Stored records
[Start of section]

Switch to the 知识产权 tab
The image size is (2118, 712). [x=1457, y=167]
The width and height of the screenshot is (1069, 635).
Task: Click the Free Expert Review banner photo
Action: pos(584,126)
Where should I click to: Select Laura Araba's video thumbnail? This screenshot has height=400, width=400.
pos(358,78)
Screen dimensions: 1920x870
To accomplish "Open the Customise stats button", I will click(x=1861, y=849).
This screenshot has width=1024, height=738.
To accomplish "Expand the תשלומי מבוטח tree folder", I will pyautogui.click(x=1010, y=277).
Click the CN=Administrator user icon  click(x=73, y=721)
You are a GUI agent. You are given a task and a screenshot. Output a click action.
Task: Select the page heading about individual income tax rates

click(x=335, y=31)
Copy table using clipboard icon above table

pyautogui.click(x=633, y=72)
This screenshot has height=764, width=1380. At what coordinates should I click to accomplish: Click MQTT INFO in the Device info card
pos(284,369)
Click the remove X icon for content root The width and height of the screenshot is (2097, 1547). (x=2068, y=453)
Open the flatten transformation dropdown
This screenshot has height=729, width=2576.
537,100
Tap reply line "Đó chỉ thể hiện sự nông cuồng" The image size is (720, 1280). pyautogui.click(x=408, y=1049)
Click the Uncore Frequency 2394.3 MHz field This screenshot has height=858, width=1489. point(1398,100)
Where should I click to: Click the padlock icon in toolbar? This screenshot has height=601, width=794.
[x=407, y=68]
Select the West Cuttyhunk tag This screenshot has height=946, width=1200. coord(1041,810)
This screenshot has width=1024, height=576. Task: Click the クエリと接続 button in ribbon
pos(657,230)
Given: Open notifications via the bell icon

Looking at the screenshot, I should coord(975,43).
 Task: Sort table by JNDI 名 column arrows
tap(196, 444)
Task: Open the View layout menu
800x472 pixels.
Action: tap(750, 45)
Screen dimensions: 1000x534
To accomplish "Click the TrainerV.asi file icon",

[End of section]

To do
Only lines holding the word "dimensions" belong in the answer; copy all of them from the records.

Exercise answer
Screen dimensions: 1920x870
Screen dimensions: 1000x534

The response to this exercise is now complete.